Mia Bay’s “The Traveling Black: A Story of Race and Resistance” Published by Harvard University Press’s Belknap Press, it was described by the jury as “a major intervention in our understanding of the civil rights movement and the daily life of racial oppression” and “based on extensive and creative research, litigation in commercial publications, memoirs, oral histories, and the press.”

Jennifer Szalai, book reviewer for The New York Times called him A “wonderful history” that transforms “the real problem of movement” into “a way of understanding the civil rights movement comprehensively”.

Second winner, Mae Ngai “The China Question: The Gold Rush and Global Politics” Published by W. W. Norton, it was lauded by the jury as an “extraordinary book” that “brilliantly illustrates how much of the white Anglo-American world has come to view the Chinese as a racially inapplicable and threatening people”.
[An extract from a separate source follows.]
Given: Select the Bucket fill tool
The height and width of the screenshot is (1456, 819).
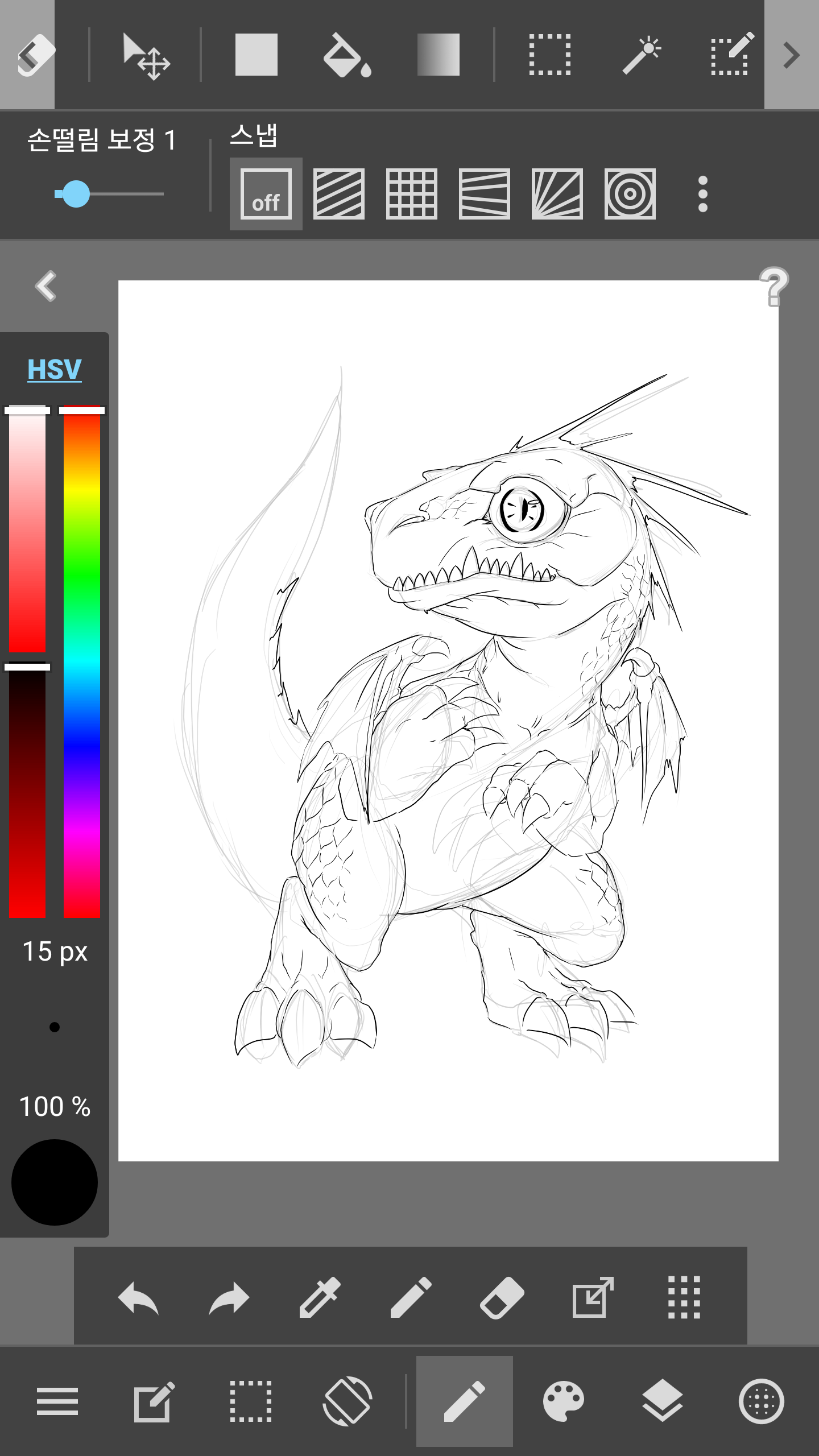Looking at the screenshot, I should [x=347, y=55].
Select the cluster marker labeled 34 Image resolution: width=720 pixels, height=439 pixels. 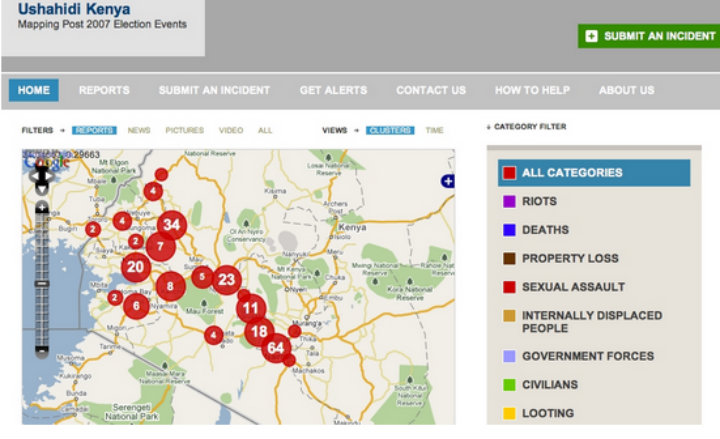[x=172, y=224]
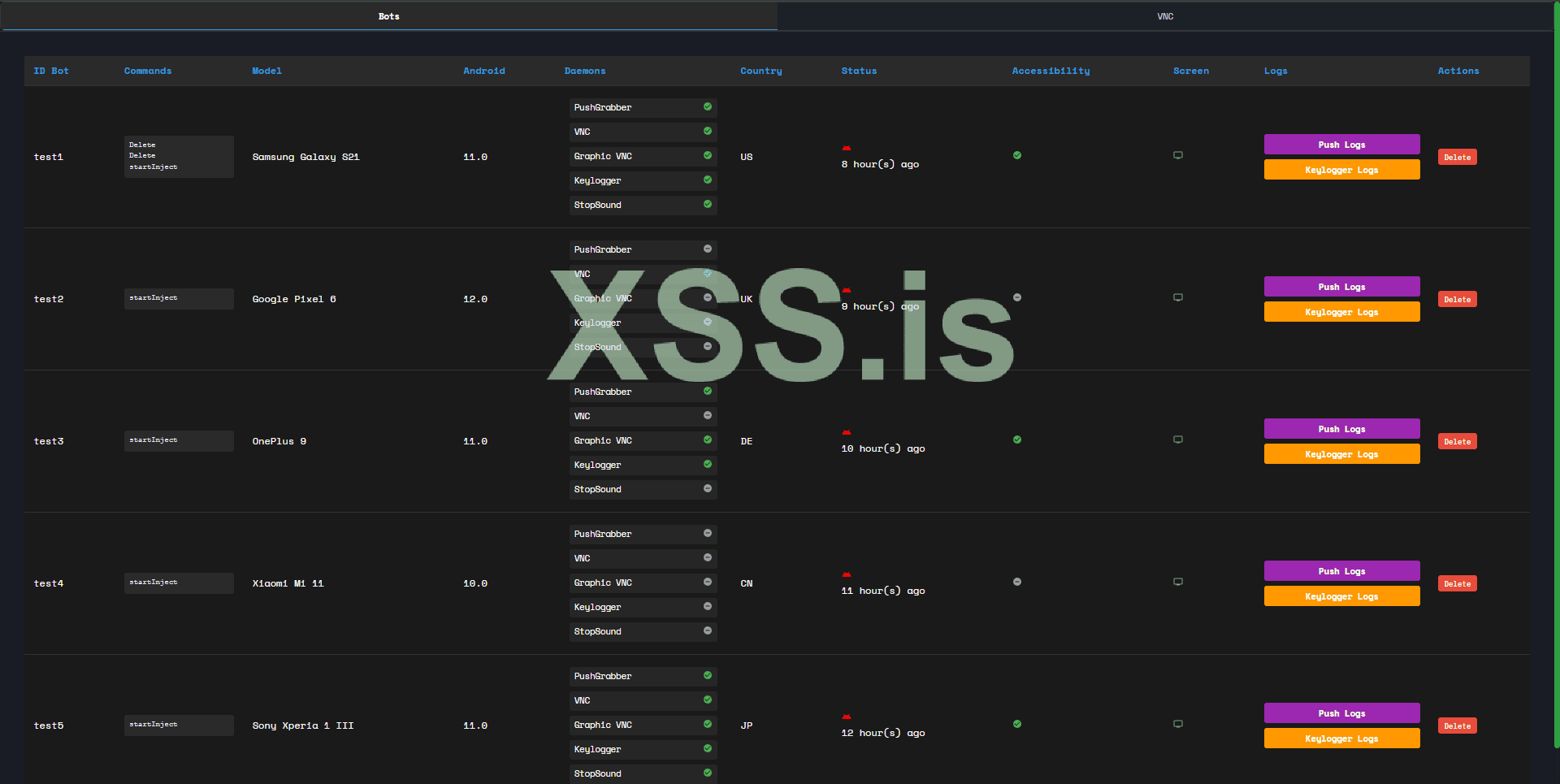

Yunte Huang, writing In The New York Times Book Review, he praised Ngai’s blend of vivid self-portraits and broader analysis of how immigration has stirred anti-Chinese sentiment, as well as “Chinese communities in various ways underpinning Western identities of nation and empire.” themselves agents of change” and not just passive victims.

Awarded $10,000, Bancroft was founded in 1948 by the trustees of Columbia University, in the bequest of historian Frederic Bancroft. Books are evaluated in terms of “scope, importance, depth of research and richness of interpretation”.